Not sure what that has to do with the thread topic...and actually your facts are somewhat wrong. *You* may have made that choice...many millions of others have not. There are more Android smart phones out there than iOS phones, and while there are more iOS tablets at the moment, Android is catching up on that front too - all way more than a niche device.

We now return you to the real topic at hand...which has nothing to do with your comment.

As for the next *nomad* release...the DirecTV website says "soon" on several other versions of the *nomad* client...including iPad *and *Android. The MAC version was just released recently.


----------



## Rtm (Oct 18, 2011)

hdtvfan0001 said:


> Not sure what that has to do with the thread topic...and actually your facts are somewhat wrong. *You* may have made that choice...many millions of others have not. There are more Android smart phones out there than iOS phones, and while there are more iOS tablets at the moment, Android is catching up on that front too - all way more than a niche device.
> 
> We now return you to the real topic at hand...which has nothing to do with your comment.
> 
> As for the next *nomad* release...the DirecTV website says "soon" on several other versions of the *nomad* client...including iPad *and *Android. The MAC version was just released recently.

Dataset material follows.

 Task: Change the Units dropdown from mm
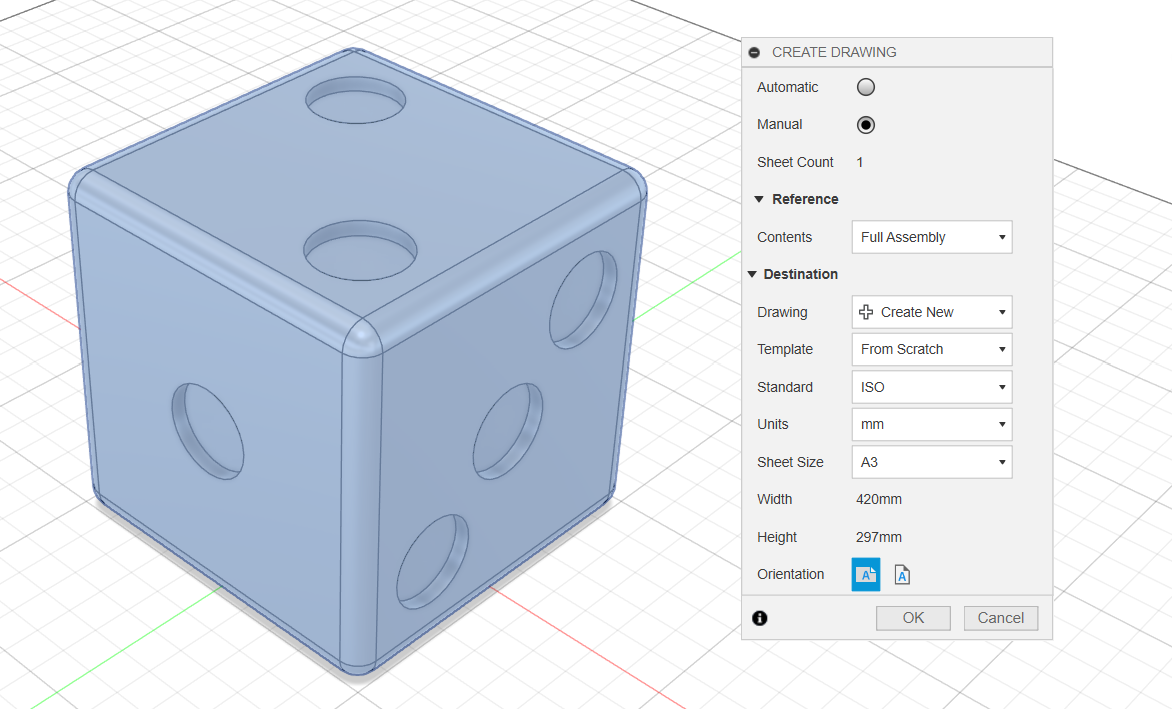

http://www.theverge.com/2012/5/3/2997349/ipad-android-tablet-shipments-market-share-q1-2012-idc


----------



## hdtvfan0001 (Jul 28, 2004)

Rtm said:


> http://www.theverge.com/2012/5/3/2997349/ipad-android-tablet-shipments-market-share-q1-2012-idc


http://www.androidcentral.com/android-tops-50-share-feb-2012-comscore-data
http://www.tech.sc/tablet-market-share/
http://www.pcmag.com/article2/0,2817,2383885,00.asp

Touche'

So in the mean time...*the thread topic at hand is **nomad*.

http://www.directv.com/DTVAPP/content/technology/nomad

There will be enough client versions soon to make everyone happy it appears.


----------



## airedale (Aug 8, 2007)

If you read left to right, on their webpage, the iPad is next in line :sure:


----------



## hdtvfan0001 (Jul 28, 2004)

airedale said:


> If you read left to right, on their webpage, the iPad is next in line :sure:


I suspect the pictorial diagram may not reflect the sequence of release. It's also possible multiple versions could get released as well.


----------



## airedale (Aug 8, 2007)

is this insider knowledge? :grin:


----------



## hdtvfan0001 (Jul 28, 2004)

airedale said:


> is this insider knowledge? :grin:


 I suspect anyone can read between the lines of their website content...and taking things literally from what is presented there has been less than 100% accurate in the past.

My point was that the physical graphical depiction of the other versions may or may not represent rollout sequences. That data is simply not stated there - other client versions listed on that page *all* indicate "coming soon".


----------